This week, California-based Wright Electric announced its plans to begin flying a 100-passenger all-electric airplane on routes of 1 hour or less by 2027. How does it expect to do that? By converting BAe 146 regional aircraft — originally manufactured by BAE Systems in 1983 — to electric power starting in 2026.
The BAe 146 was chosen for several reasons. First, it is equipped with 4 jet engines, which can be replaced with 4 of Wright Electric’s 2 MW electric aircraft engines. The plan is to replace one jet engine with an electric motor in 2023, replace 2 jet engines with electric motors in 2024, and replace all 4 jet engines with electric motors in 2025, before beginning passenger service in 2026. Second, the BAe 146 is known for its steep climb capabilities and relatively quiet operation, making it the ideal airplane for use in airports located near city centers where noise issues are a concern.
Wright Electric plans to build a fleet of the converted planes, which will have a range of about one hour or 460 miles (740km). The revamped model — called the Spirit — will be a stepping-stone toward a previously planned clean sheet aircraft intended to take to the skies in 2030.
Does 460 miles sound too short to you? Check out this map showing all the routes the converted BAe 146 could service in Europe. It’s enough range to go from Sydney to Melbourne, from Tokyo to Osaka, or from San Francisco to Los Angeles.

[PROBLEM 1] In the text about Wright Electric's electric airplane, what is the name of the revamped BAe 146 model?
[PROBLEM 2] Carry on the text about Wright Electric's electric airplane from its final sentence.

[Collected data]

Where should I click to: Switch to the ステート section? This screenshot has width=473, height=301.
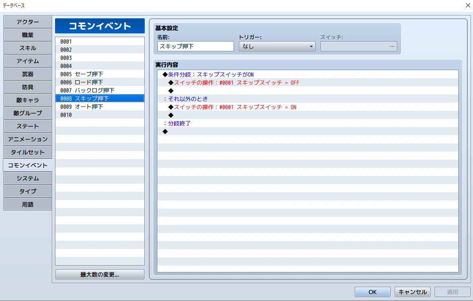point(27,126)
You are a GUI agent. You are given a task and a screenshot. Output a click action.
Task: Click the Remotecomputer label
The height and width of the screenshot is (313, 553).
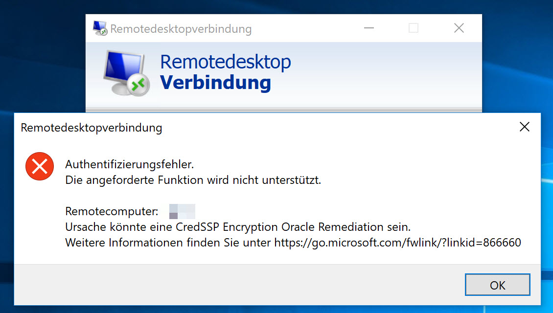coord(112,211)
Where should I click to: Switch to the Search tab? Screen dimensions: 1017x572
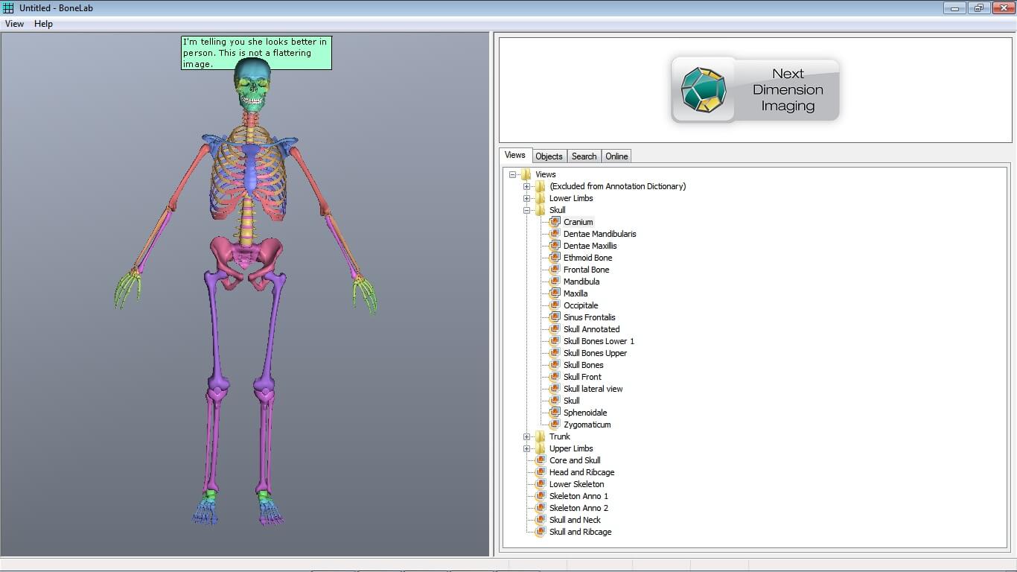coord(584,156)
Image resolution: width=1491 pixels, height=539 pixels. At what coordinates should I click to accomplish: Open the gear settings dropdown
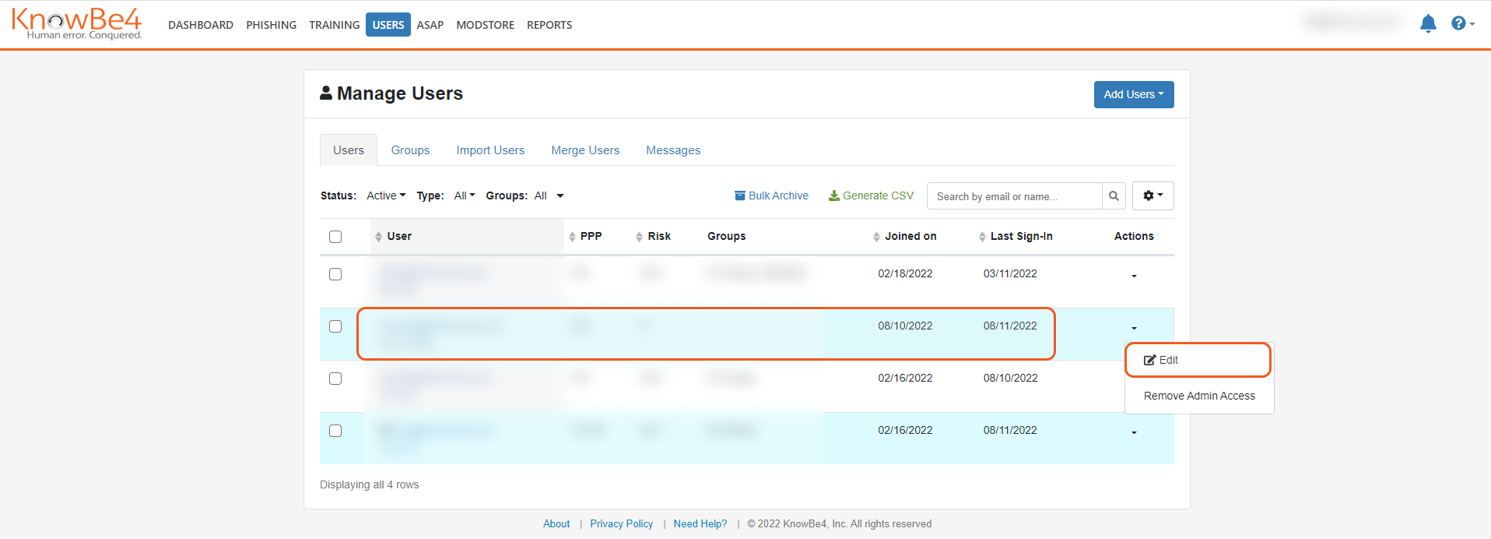pos(1152,196)
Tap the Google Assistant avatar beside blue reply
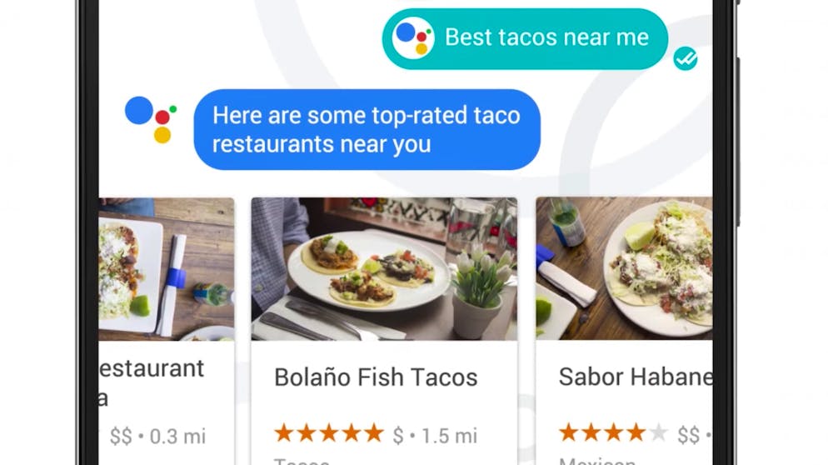This screenshot has height=465, width=828. (151, 120)
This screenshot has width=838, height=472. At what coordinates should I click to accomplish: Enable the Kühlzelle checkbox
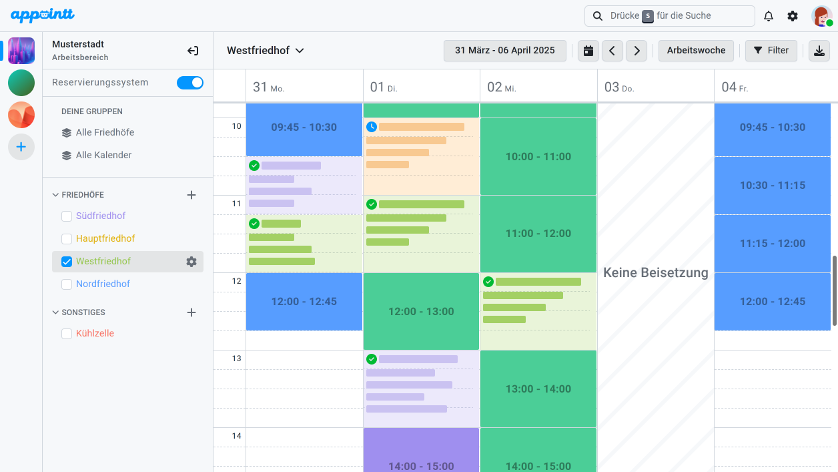point(67,334)
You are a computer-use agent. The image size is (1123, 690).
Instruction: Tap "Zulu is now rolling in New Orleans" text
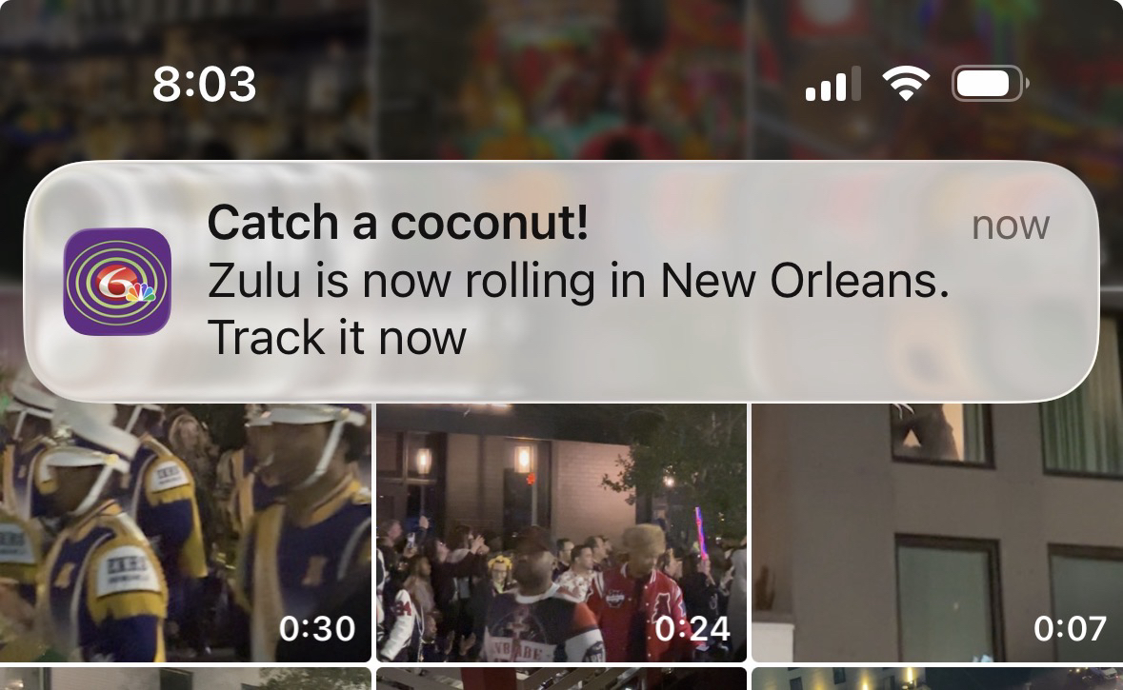[x=578, y=281]
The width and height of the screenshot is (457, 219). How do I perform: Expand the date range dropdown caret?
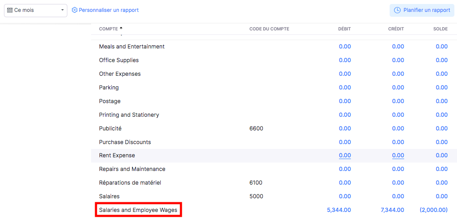(63, 10)
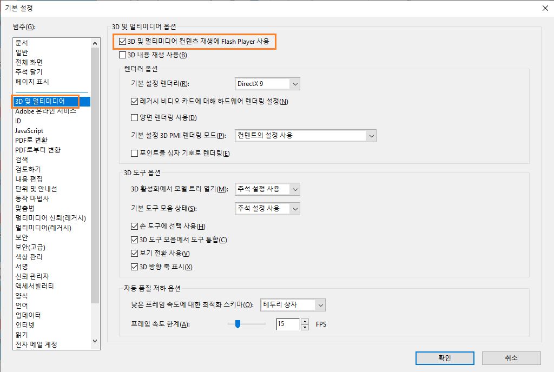Confirm settings with the 확인 button
The height and width of the screenshot is (372, 554).
(444, 358)
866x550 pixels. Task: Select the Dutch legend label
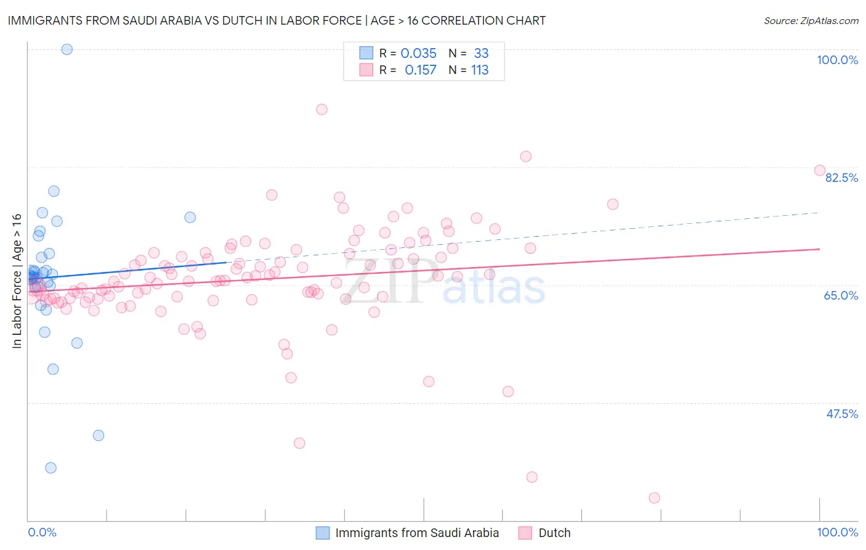554,533
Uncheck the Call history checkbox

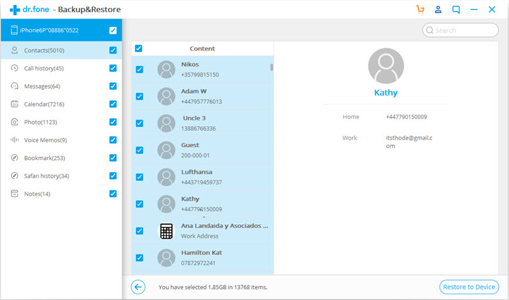click(x=113, y=68)
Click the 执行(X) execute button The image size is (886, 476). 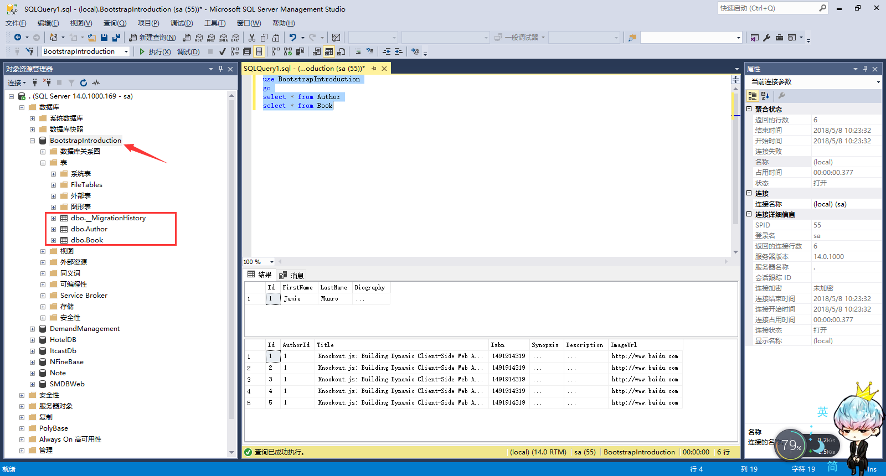tap(154, 51)
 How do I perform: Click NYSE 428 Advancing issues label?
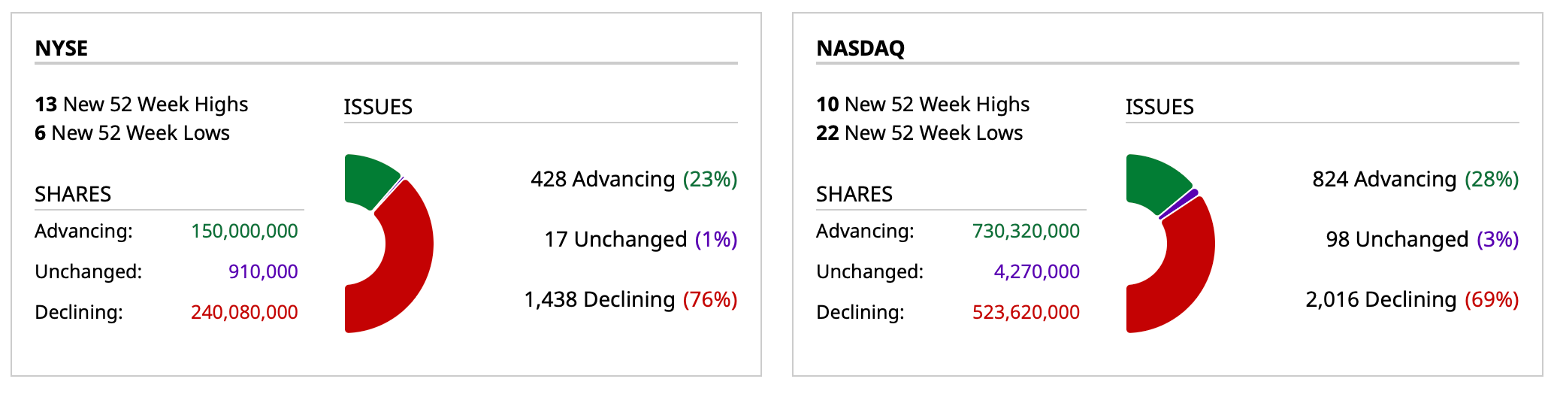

[REPLY 1] The Spirit.

[REPLY 2]
“Customers are demanding cleaner options and we want to show there is an alternative,” says Jeffrey Engler, CEO of Wright Electric. “A retrofit airplane is always going to suffer from disadvantages but at the same time it’s a certified aircraft.”
The certification process for an all new airplane can take years to obtain. Wright is working on its own clean sheet new aircraft, which will carry 186 passengers and have a range of 800 miles (1288 km), while learning how to make electric flight possible using the converted BAe 146 airplanes.
The Boring Details
That’s it for the exciting stuff. The world is on the cusp of electric air travel and Wright Electric is one of the companies leading the way. But where will the power come from to power those megawatt-scale motors? That’s where things get interesting. Wright Electric has a white paper that examines that question in detail and it makes fascinating reading. We will attempt to abstract some of that information but if you really want to dig down into the details of how it will be done, check out the white paper for yourself. It’s interesting stuff.
Hydrogen Versus Aluminum Fuel Cell
For aircraft, weight is a critical factor. Both hydrogen and aluminum have far higher potential energy density than lithium-ion batteries. That’s good. But they are much heavier and bulkier. That’s bad. Wright Electric is focusing on both hydrogen fuel cells and aluminum fuel cells to power its electric airplanes.
Hydrogen is tricky stuff to work with. Among other issues, it burns with a colorless flame, which means storing tanks within the body of the airplane is problematic for passenger safety. To liquefy hydrogen, it must be cooled to 10 degrees Kelvin. Even with the best storage tanks available, it cannot be stored in liquid form for more than about a day. And while hydrogen is light, the fuel cells themselves are not. In addition, for air travel at elevations where the amount of oxygen is reduced, heavy and bulky systems are needed to make enough of it available for the fuel cell.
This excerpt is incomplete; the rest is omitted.